You all had basically the same idea as me. I believe Humvees would have been a better choice, and they have been proven usefull on the battle field, they can be customized to suit almost any need, and they can go almost anywhere. I'm not to sure about the G-Wagons, does anybody know how affective they are? Do they provide the same protection as a Humvee, and whats the cost difference between the two?


----------



## bboy (8 Dec 2004)

"IMO Humvees would have been a much better choice... Its capabilities in the battlefield have been proven numerous times, unlike the G-Wagon."

just a note, we arent the first country to use the g wagon. it's been used for a while on ops


----------



## Toubib (8 Dec 2004)

The G-Wagon are a modifiate (ameliored) version of the Wolf used by Germany and Netheland.  

And Humvee consummate more fuel than the G-Wagen


----------



## Byerly (8 Dec 2004)

This whole thread seems to be nothing more than speculation; it seems as if your opinions are being formed more by hollywood than actual fact.  With lines like "The Humvee looks better" and someone touting all the grand aspects of the Humvee as the obvious choice, immediately followed by an admission that they know nothing about the G-wagon, there is very little useful information to be found.  Unless you have experience with both platforms, or have some sort of statistics to back up your claims...

Also, aesthetics has very little to do with functionality on the battle field.  Equipment doesn't have to be pretty to work. (Neither do soldiers  )


Stu


----------



## Scratch_043 (8 Dec 2004)

exactly the point I was making about the floorboards in the G-wagon.

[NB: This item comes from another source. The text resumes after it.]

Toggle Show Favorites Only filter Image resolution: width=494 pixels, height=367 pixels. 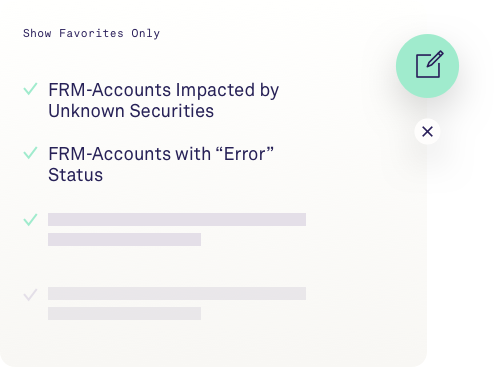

I will be the first to say that I have not driven either one.
But, I have seen statistics on both, and IMHO, The G-wagon _looks like_ it would be better suited to our troops needs, it is a light armoured vehicle, capable of transporting a limited number of troops, that is it's purpose. I do not see the practicality of getting a humvee to fill this role, since it costs more, and gussles alot more fuel. I do not believe that the humvee is needed, as patrols and the like will not likely need to climb up a mountain in their vehicle.


----------



## Meridian (8 Dec 2004)

I seem to recall reading about someone saying that the forces were a bit worried about the GWagon and usage in A'ghan because of the tiny streets (ie width)....  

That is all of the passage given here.